• Saved data entries

====

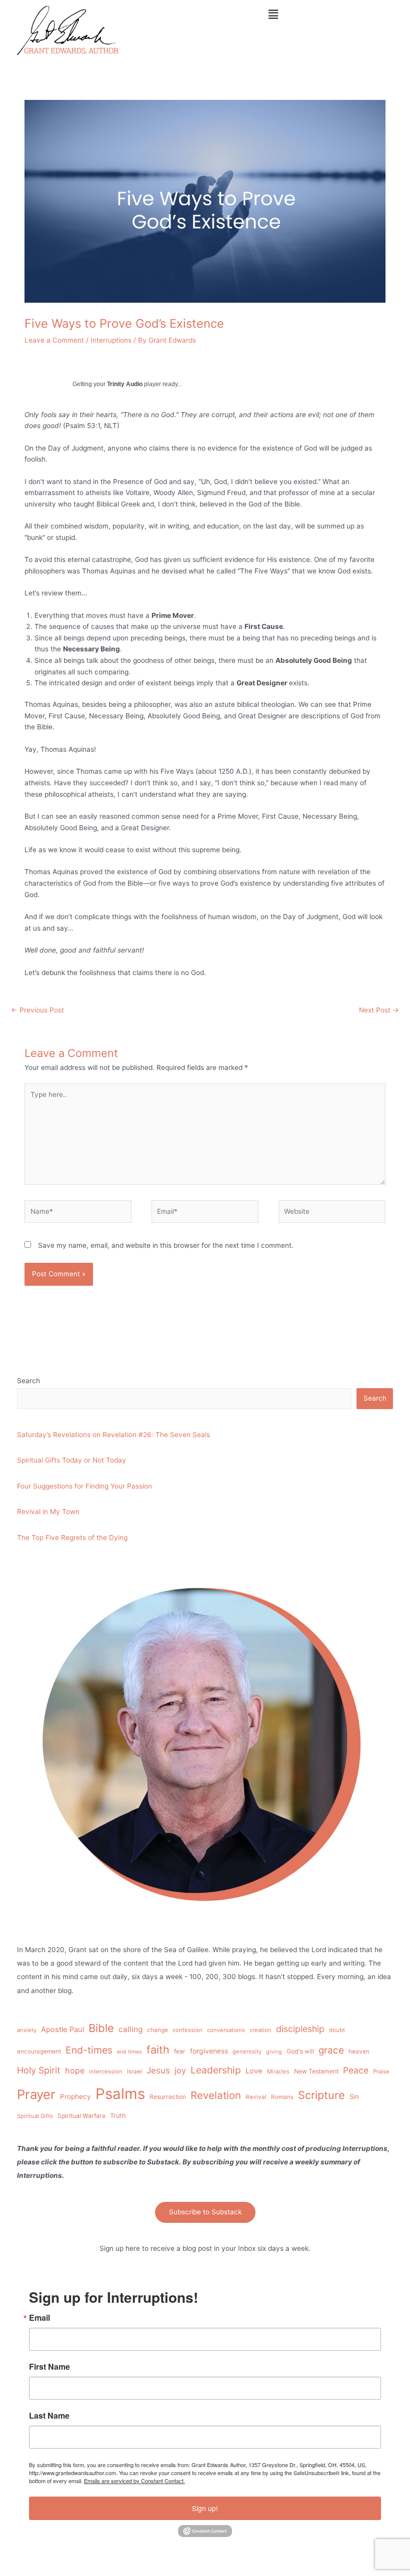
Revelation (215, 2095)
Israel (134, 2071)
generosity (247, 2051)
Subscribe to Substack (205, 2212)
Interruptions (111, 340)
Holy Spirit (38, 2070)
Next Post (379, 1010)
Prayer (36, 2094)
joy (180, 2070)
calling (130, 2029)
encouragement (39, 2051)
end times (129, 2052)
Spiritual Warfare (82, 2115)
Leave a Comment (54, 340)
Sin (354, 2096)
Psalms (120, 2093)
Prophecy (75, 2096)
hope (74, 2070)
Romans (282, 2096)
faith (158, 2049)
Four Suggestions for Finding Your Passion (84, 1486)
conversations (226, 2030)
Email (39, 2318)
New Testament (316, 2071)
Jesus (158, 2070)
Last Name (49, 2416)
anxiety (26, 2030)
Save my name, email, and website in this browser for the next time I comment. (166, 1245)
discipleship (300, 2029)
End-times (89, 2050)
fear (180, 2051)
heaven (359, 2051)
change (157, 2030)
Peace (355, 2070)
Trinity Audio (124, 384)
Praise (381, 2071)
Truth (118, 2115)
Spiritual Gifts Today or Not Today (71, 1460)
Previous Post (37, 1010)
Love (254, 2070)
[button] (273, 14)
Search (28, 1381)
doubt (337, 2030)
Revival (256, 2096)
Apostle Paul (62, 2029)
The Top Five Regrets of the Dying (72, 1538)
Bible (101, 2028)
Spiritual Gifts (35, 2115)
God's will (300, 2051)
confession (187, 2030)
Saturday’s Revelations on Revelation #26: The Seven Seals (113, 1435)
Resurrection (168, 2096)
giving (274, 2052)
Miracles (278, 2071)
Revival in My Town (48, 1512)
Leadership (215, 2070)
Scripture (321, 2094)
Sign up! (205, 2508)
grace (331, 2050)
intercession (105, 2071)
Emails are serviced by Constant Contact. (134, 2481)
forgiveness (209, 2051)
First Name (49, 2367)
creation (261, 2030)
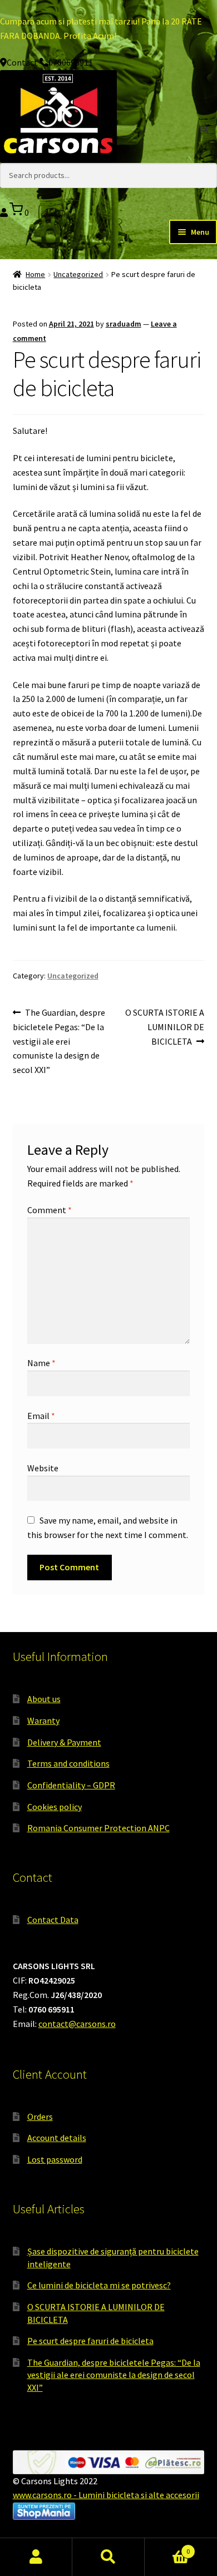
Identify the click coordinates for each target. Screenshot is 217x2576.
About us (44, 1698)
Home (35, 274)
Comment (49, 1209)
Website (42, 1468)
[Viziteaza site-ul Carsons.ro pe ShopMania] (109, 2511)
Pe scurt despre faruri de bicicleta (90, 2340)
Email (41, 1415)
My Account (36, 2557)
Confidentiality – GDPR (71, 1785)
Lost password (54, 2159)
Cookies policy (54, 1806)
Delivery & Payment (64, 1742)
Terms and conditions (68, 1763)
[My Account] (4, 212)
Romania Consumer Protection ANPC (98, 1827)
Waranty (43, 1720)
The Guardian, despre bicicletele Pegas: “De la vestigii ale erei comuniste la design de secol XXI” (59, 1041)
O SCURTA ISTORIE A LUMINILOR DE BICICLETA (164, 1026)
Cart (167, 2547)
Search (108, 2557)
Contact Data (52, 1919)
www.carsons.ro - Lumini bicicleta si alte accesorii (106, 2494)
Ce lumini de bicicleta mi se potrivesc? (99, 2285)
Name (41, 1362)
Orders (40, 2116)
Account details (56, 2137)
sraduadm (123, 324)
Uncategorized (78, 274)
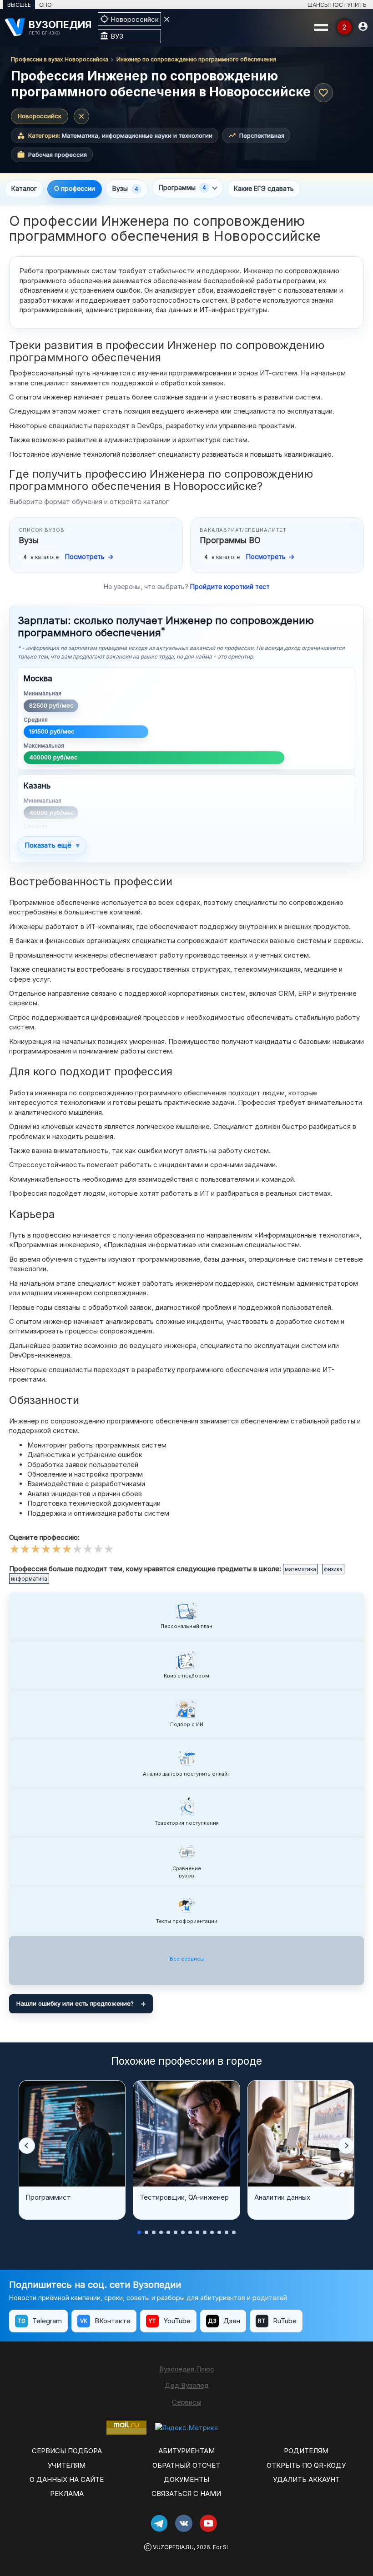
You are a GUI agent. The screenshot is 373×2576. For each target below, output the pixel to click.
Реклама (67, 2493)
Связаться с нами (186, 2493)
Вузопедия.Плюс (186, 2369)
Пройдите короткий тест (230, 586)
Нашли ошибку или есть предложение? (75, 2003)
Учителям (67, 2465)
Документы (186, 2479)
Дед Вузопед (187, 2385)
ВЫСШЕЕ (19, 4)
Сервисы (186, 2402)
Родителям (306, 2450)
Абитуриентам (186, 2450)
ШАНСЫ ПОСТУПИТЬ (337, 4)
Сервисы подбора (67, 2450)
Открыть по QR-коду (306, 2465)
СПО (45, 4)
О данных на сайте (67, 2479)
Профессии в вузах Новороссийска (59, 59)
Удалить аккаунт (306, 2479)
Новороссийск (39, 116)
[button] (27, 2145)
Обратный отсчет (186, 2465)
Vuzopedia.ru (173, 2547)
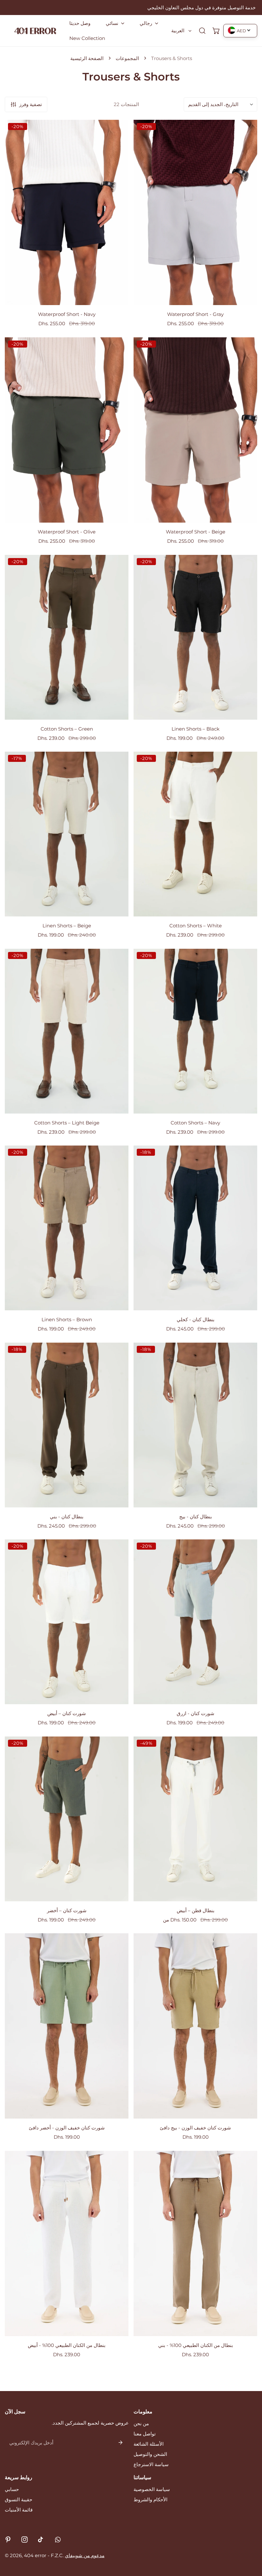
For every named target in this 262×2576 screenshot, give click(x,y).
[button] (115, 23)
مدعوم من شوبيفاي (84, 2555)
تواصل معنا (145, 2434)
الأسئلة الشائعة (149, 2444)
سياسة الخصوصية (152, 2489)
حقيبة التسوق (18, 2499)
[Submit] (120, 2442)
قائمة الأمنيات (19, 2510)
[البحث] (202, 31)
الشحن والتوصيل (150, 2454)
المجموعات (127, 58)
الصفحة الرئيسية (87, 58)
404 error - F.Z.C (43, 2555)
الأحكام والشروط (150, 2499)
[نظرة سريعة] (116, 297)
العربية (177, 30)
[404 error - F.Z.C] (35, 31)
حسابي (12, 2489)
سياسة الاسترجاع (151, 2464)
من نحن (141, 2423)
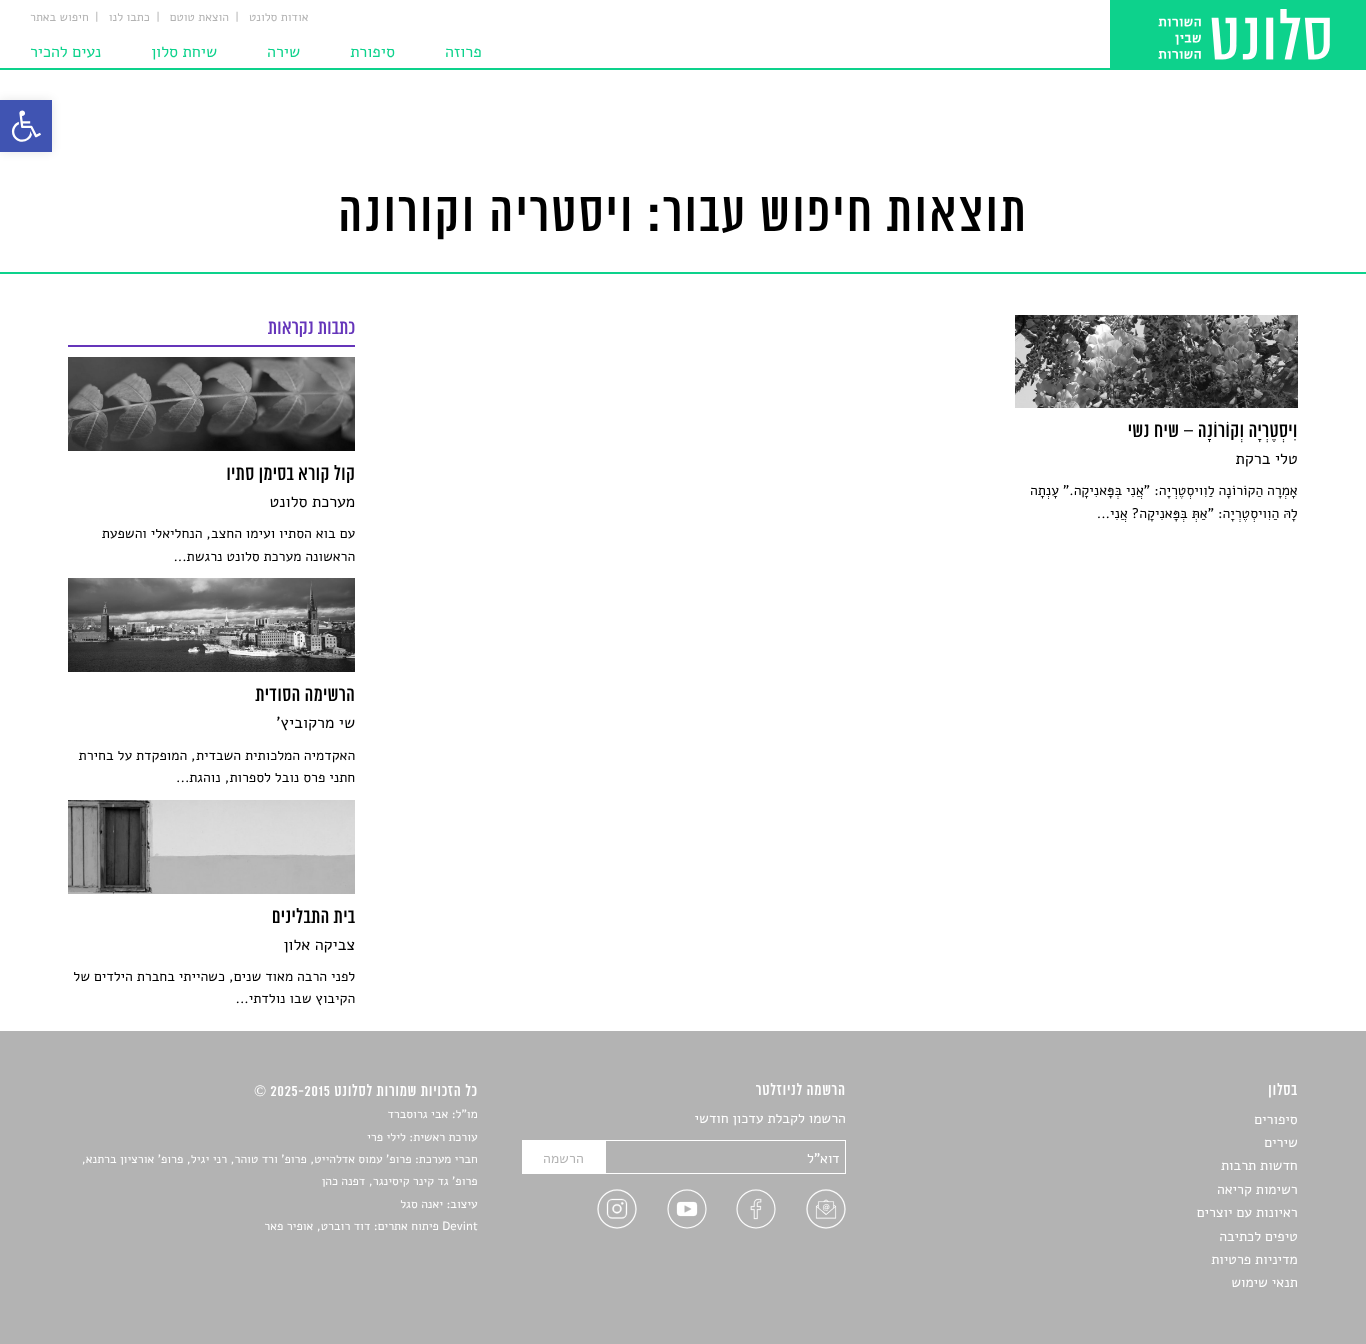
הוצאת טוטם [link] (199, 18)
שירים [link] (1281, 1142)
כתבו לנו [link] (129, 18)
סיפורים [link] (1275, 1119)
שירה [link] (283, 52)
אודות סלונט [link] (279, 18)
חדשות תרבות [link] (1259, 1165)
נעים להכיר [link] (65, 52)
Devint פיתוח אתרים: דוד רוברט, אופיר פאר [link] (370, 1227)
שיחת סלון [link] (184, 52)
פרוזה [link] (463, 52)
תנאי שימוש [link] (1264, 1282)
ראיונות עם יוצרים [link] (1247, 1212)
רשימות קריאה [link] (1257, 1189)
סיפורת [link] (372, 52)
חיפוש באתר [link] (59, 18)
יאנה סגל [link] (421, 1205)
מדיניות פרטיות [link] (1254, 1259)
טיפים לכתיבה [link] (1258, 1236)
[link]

====

• What to do
From the first line of the records through the line with "end times (129, 2052)", reproduce each line exactly and leave the pictures out.

• Solution to the exercise
Revelation (215, 2095)
Israel (134, 2071)
generosity (247, 2051)
Subscribe to Substack (205, 2212)
Interruptions (111, 340)
Holy Spirit (38, 2070)
Next Post (379, 1010)
Prayer (36, 2094)
joy (180, 2070)
calling (130, 2029)
encouragement (39, 2051)
end times (129, 2052)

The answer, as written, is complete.